Generating the Right Publicity was a lively and at times heated discussion with active audience input, exploring the symbiotic relationship between writers and publicists. The methods employed by publicists to get the “friendliest” coverage for their artists brought up questions of political motivation and maybe too much “hands on” manipulation. Likewise, Larry Jenkins of the Columbia Records media department brought up the need or desire to “match” an artist with the right writer. Panelists included moderator Holly George Warren of Rolling Stone Press, Mark Satlof of Brooklyn’s Shore Fire Media (who worked the Poptopia tour for U2 as well as 1997 critical favorites, The Verve), and Steve Karas of A&M Records.

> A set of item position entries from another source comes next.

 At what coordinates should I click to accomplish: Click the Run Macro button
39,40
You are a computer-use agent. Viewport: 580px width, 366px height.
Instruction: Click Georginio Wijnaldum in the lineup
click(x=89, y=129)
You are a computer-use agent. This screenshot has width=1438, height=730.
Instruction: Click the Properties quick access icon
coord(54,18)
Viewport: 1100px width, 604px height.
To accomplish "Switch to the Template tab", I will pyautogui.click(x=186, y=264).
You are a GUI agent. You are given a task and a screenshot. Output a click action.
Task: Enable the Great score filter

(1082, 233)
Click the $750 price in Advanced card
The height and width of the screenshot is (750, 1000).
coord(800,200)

After a breakfast get together on Saturday morning with my personal Patron Saint of Rock Criticism, Jim DeRogatis, my roommate, Michelle, writer, Jim Testa, and Ron Richardson, Editor of Spin Online, I did some time in the Ink Nineteen Booth promoting our fabulous magazine before heading off to the best panel discussion I witnessed, “So, IS Paul Dead?” (See feature article this issue).
Rock and Roll All Night & Party Every Day
Saturday evening’s feeding frenzy took place at the N2K and Allstar magazine/Rocktropolis party with make-your-own tacos and Kyle Davis, a singer/songwriter who does a nice ballad called “Dancing In The Rain” that I like very much. Once sufficiently engorged with tacos and beer, we split from the party to head over to the Four Seasons for their way Bacchanalian happy hour, where you can become obliterated with alcohol on the tab of a lovely publicist while you watch the sunset on Town Lake. I drank so much I almost fell out of my chair.
I’d been pretty conservative in my indulgences all week, but Saturday night was the last hurrah that could not be missed: the SPIN after-hours party. Michelle and I somehow managed to catch the only cab available outside the Electric Lounge at 2:00 AM and sped off to The Naked Grape, a former gay bar, for free booze, pizza, and rampant hugging. (The additional free cigarettes and cigars were the reason we left at 4:00 AM when the party was really just starting to kick into high gear.) An A&R guy I know from a record label downtown had been flatteringly persistent all week in his efforts to find out if I am a “Real Blonde,” but owing to the likelihood I will run into him at shows and/or work with his bands in the future, I declined. Casual convention sex only works for me if the guy lives in another state, so I never have to see him again in this lifetime. Hilariously, it was at the SPIN party — where everyone was desperately trying for that last minute Sex By Sex West hoochie coo — that I saw A&R guy furiously making out with someone. It’s sad when a rare chance at meaningless hot sex goes swirling down the toilet, but I don’t need the cooties.
Next year I will use the knowledge gained at SXSW 1998 and do it up even better.